_Work instructions_
The answer must be every line of the records below that contains the word "computer".

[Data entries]
Segment Open

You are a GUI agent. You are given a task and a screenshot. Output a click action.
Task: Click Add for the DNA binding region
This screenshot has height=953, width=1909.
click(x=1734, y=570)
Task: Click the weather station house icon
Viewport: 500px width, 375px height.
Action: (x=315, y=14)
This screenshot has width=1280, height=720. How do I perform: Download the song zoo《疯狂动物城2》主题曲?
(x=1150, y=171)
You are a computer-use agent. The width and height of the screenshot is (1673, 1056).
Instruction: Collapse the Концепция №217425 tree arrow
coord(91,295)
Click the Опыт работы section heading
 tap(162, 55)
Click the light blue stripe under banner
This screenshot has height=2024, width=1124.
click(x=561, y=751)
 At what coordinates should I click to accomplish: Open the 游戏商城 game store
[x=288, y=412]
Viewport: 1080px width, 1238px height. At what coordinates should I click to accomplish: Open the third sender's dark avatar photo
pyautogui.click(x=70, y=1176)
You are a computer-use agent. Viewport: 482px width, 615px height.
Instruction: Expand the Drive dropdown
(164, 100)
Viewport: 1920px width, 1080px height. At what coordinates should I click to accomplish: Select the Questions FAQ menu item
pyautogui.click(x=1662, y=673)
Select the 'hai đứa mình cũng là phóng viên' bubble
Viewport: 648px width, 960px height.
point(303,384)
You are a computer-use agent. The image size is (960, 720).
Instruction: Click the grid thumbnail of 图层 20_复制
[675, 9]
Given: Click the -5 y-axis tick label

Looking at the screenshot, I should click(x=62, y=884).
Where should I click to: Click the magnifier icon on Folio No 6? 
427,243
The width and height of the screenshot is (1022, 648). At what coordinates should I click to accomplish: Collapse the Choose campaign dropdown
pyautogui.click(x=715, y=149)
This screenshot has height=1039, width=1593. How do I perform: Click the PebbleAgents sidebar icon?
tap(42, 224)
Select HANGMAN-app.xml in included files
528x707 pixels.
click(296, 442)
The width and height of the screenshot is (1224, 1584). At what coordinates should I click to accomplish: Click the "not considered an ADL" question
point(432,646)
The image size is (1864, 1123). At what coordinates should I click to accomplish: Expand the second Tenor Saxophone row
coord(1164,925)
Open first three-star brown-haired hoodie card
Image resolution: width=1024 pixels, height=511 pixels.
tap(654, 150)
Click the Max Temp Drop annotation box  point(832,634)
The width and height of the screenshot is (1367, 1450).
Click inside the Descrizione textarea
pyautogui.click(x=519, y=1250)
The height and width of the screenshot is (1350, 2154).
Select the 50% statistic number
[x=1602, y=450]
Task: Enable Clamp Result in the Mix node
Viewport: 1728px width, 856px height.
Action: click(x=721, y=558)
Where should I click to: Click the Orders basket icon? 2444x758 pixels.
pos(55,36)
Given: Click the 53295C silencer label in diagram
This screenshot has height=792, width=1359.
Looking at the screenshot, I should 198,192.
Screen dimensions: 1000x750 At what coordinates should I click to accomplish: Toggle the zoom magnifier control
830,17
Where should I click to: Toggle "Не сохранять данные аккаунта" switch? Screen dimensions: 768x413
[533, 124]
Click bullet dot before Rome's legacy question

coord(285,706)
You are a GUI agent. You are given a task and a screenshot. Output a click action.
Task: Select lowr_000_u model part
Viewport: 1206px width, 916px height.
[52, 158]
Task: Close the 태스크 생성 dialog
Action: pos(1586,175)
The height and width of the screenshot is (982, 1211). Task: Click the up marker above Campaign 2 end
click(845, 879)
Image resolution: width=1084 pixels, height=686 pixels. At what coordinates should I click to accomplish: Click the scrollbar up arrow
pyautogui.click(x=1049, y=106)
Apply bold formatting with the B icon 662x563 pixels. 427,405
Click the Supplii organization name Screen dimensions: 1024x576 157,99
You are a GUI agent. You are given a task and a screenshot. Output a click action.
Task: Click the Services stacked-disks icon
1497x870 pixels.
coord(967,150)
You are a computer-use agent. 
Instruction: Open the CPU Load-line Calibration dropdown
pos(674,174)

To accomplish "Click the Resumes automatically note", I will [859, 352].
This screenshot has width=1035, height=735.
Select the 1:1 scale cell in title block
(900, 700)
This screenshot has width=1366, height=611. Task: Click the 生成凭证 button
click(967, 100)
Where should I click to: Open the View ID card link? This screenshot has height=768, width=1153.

Segment Closed

_Result of the task_
You are a computer-use agent. The width and height of the screenshot is (1673, 1056).
You are a computer-use agent. Viewport: 482px width, 615px height.
You are a computer-use agent. The image size is (960, 720).
You are a computer-use agent. 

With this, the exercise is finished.